Murphy uses Summit for NJ Transit executive order backdrop

Photo by Jenny Goldberg
Gov. Phil Murphy used the Summit train station on Jan. 22 as a stage to make his announcement issuing an executive order to audit NJ Transit.

SUMMIT, NJ — Jose Molina is a commuter who often meets with delays while taking the 10:27 a.m. train out of Summit. However, he seemed hopeful that Gov. Phil Murphy’s recent executive order would shorten his wait time.

With the hustle and bustle of the Summit Train Station as a backdrop, Murphy signed an executive order to audit NJ Transit on Monday, Jan. 22.
“I pledged during the campaign that I would call for this audit, and today we are delivering,” Murphy told those in attendance. “If we are to make this system work again for the hundreds of thousands of daily riders who rely on NJ Transit for work, and to go about their days, we must begin here and now.”

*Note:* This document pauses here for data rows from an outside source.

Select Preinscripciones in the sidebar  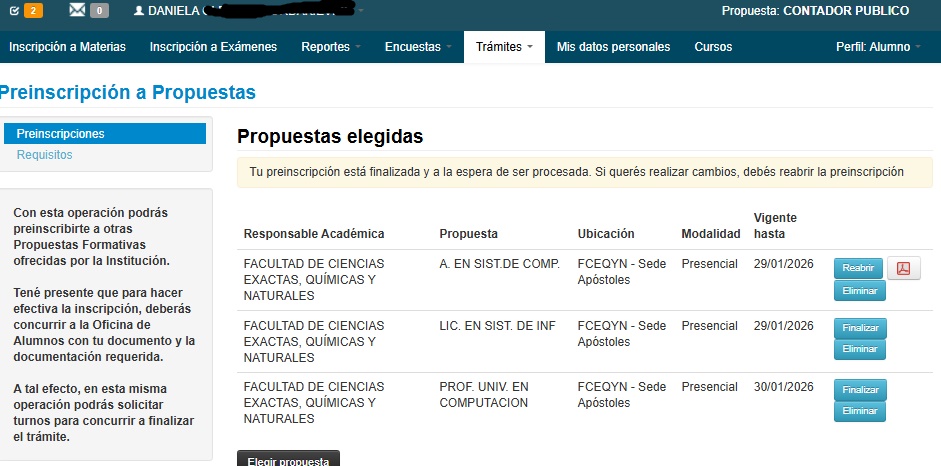pos(105,134)
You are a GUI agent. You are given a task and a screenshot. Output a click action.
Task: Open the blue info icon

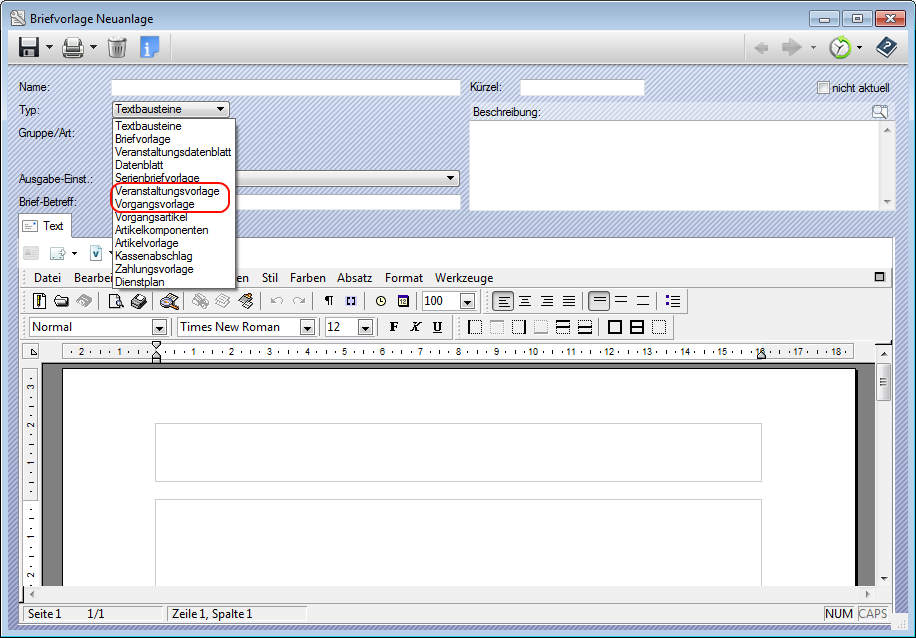point(150,47)
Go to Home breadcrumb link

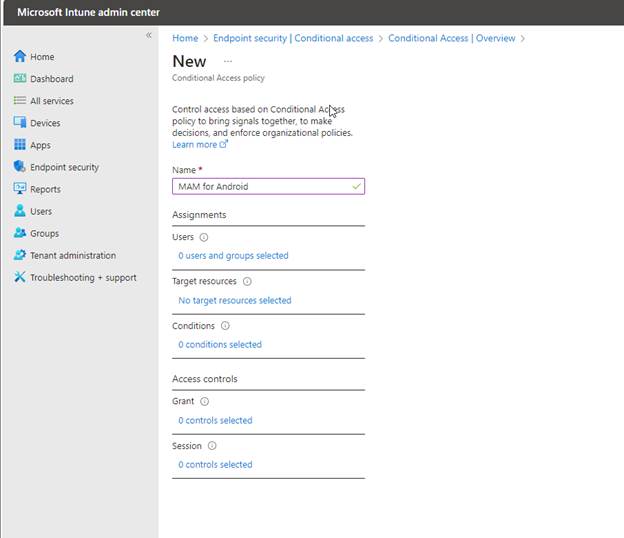click(x=185, y=38)
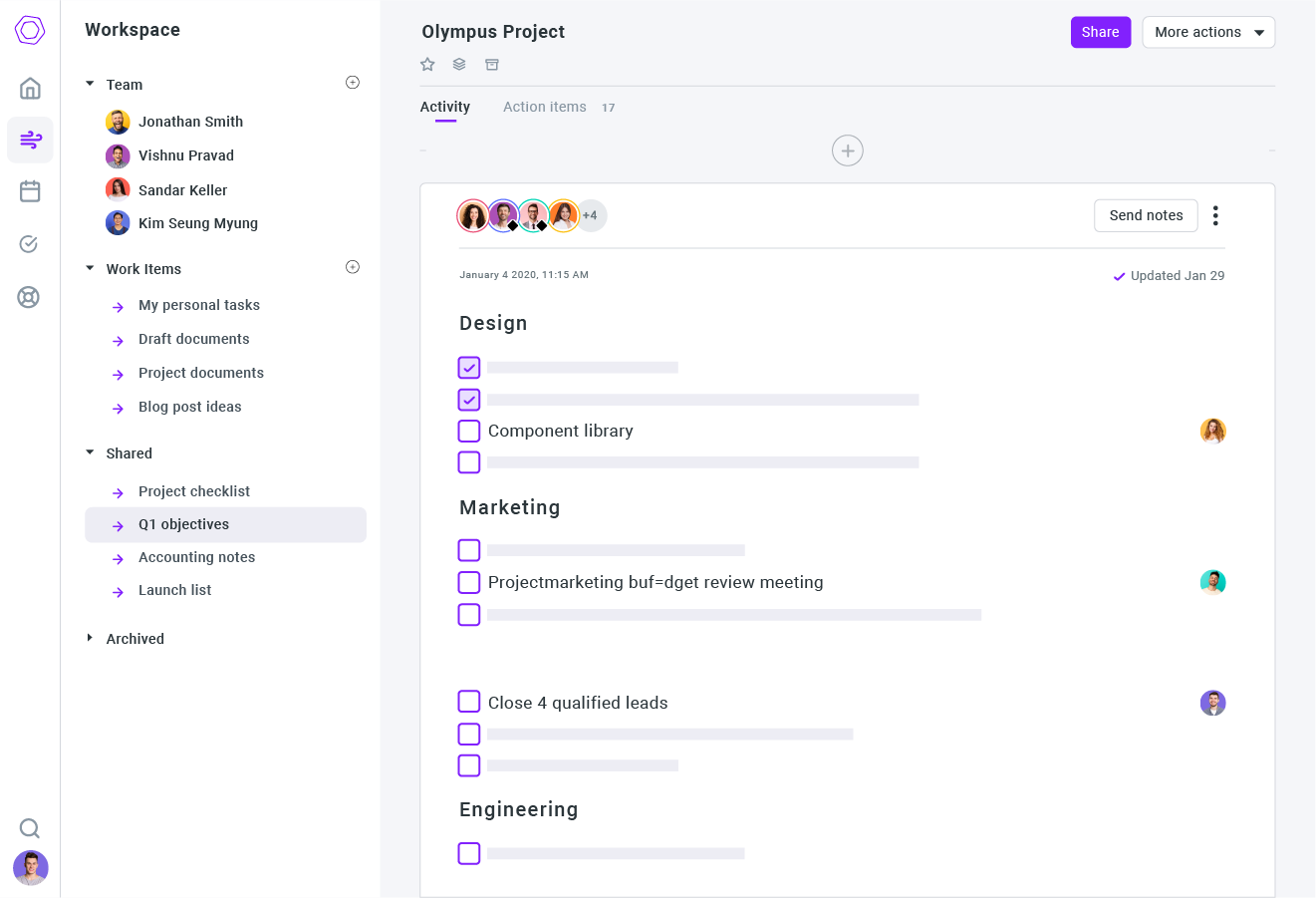Image resolution: width=1316 pixels, height=898 pixels.
Task: Star the Olympus Project
Action: click(x=427, y=64)
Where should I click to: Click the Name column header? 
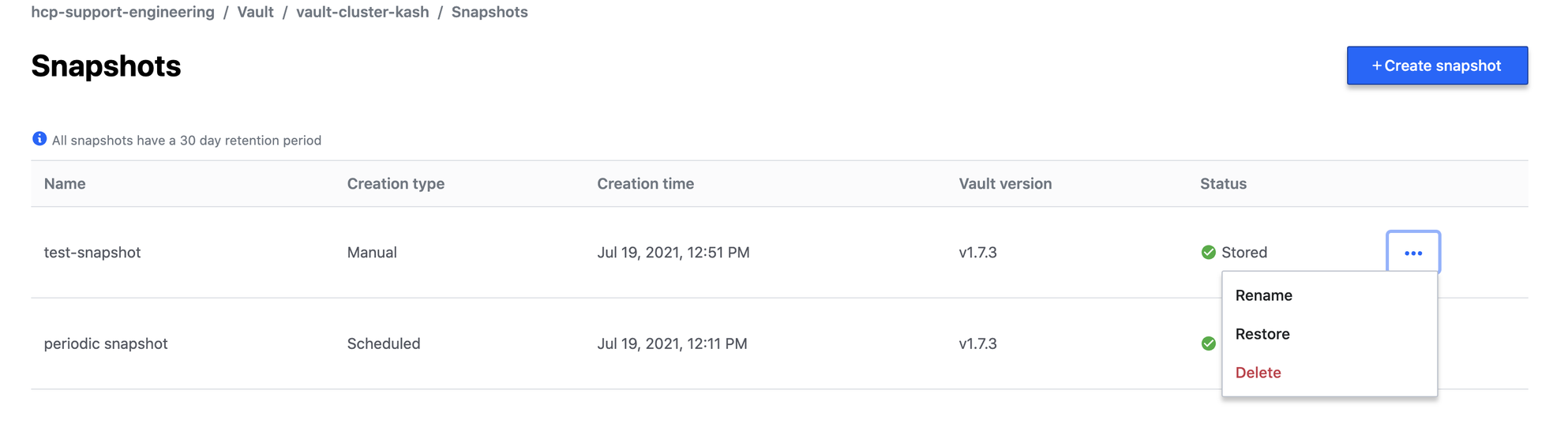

The audit will include a critical review of NJ Transit funding, leadership structure, personnel hiring and customer service.
It will also evaluate its relationship with Amtrak and the implementation of positive train control technology — a system that requires a conductor’s attention for the train to operate. Some have speculated it could have prevented the 2016 train crash at the Hoboken station that left one dead and injured 114 others.

While the Summit station provided a typical vista, it also symbolized the regular headaches NJ Transit riders experience along the Morris-Essex Line.

Murphy referred to the Amtrak track work that rerouted the Morris-Essex Line during summer 2017, when trains to New York Penn Station were diverted to Hoboken, leading to longer commutes.

“They suffered through that ‘summer of hell,’” Murphy said of the 3,000 Summit riders who daily board trains to New York City.
He claimed the state can’t continue with a system that has increased fares 36 percent in the past eight years while the customer experience has eroded.

In December, nearly 12 percent of rush hour trains along this line were late, he said.
Despite the declining experience, it was not until the 2017 gubernatorial election that discussions about fixing NJ Transit became the subject of both local and state political debates.

“The issue has taken center stage because our commuters have hit their breaking point,” Dan Bryan, Murphy’s press secretary, told LocalSource in a Jan. 26 email. “Governor Murphy has made it clear that this cannot continue.”

Bryan told LocalSource that “NJ Transit needs to rebuild in order to become a reliable, world-class transportation agency and the governor is committed to making that goal a reality.”

When asked when the audit will be complete and where the results will be published, Bryan responded that the audit “will be completed as expeditiously as possible.”

“I believe that this is a strong first step to address the serious ineffectiveness of NJ Transit,” Summit Mayor Nora Radest told LocalSource. “Infrastructure issues and inefficiencies continue to have a negative impact on Summit residents.”

Radest was among several politicians attending Murphy’s press conference, including: state Senate Majority Leader Loretta Weinberg, state Senate Minority Leader Tom Kean Jr., state Assemblyman John McKeon and Assemblywoman Nancy Munoz. NJ Transit spokesman Jim Smith told LocalSource in an email on Jan. 25 that the Morris-Essex Line carries 59,500 passengers during the average work week.
When asked to comment on Murphy’s executive order, Smith did not respond before press time this week.